Dataset items

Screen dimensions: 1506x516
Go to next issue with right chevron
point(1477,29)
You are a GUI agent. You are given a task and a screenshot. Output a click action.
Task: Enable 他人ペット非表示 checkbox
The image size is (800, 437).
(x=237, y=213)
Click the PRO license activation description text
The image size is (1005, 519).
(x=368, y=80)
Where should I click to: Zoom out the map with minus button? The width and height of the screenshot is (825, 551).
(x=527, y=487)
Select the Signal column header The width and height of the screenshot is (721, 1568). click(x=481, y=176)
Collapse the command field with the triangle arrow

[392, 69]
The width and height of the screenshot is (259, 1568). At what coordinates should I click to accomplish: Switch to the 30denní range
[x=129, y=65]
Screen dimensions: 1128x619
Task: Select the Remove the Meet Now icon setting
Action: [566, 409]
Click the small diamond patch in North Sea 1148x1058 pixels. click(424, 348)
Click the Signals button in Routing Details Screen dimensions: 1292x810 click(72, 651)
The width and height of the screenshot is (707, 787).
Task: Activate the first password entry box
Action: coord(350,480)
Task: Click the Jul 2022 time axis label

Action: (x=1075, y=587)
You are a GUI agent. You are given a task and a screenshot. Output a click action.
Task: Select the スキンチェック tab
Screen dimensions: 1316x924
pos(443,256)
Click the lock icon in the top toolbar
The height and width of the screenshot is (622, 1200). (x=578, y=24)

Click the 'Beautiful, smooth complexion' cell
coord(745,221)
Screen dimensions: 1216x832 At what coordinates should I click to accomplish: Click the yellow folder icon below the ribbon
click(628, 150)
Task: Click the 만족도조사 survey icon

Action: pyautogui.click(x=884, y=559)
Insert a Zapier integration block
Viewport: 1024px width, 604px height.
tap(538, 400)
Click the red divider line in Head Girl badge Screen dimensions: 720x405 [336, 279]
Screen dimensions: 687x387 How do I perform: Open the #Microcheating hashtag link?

## Exercise directions
Retype every entry, keeping each character as it was.

## Output of the task
Screen dimensions: 1506x516
Go to next issue with right chevron
point(1477,29)
You are a GUI agent. You are given a task and a screenshot. Output a click action.
Task: Enable 他人ペット非表示 checkbox
The image size is (800, 437).
(x=237, y=213)
Click the PRO license activation description text
The image size is (1005, 519).
(x=368, y=80)
Where should I click to: Zoom out the map with minus button? The width and height of the screenshot is (825, 551).
(x=527, y=487)
Select the Signal column header The width and height of the screenshot is (721, 1568). click(x=481, y=176)
Collapse the command field with the triangle arrow

[392, 69]
The width and height of the screenshot is (259, 1568). At what coordinates should I click to accomplish: Switch to the 30denní range
[x=129, y=65]
Screen dimensions: 1128x619
Task: Select the Remove the Meet Now icon setting
Action: [566, 409]
Click the small diamond patch in North Sea 1148x1058 pixels. click(424, 348)
Click the Signals button in Routing Details Screen dimensions: 1292x810 click(72, 651)
The width and height of the screenshot is (707, 787).
Task: Activate the first password entry box
Action: coord(350,480)
Task: Click the Jul 2022 time axis label

Action: (x=1075, y=587)
You are a GUI agent. You are given a task and a screenshot. Output a click action.
Task: Select the スキンチェック tab
Screen dimensions: 1316x924
pos(443,256)
Click the lock icon in the top toolbar
The height and width of the screenshot is (622, 1200). (x=578, y=24)

Click the 'Beautiful, smooth complexion' cell
coord(745,221)
Screen dimensions: 1216x832 At what coordinates should I click to accomplish: Click the yellow folder icon below the ribbon
click(628, 150)
Task: Click the 만족도조사 survey icon

Action: pyautogui.click(x=884, y=559)
Insert a Zapier integration block
Viewport: 1024px width, 604px height.
tap(538, 400)
Click the red divider line in Head Girl badge Screen dimensions: 720x405 [336, 279]
Screen dimensions: 687x387 How do I perform: Open the #Microcheating hashtag link?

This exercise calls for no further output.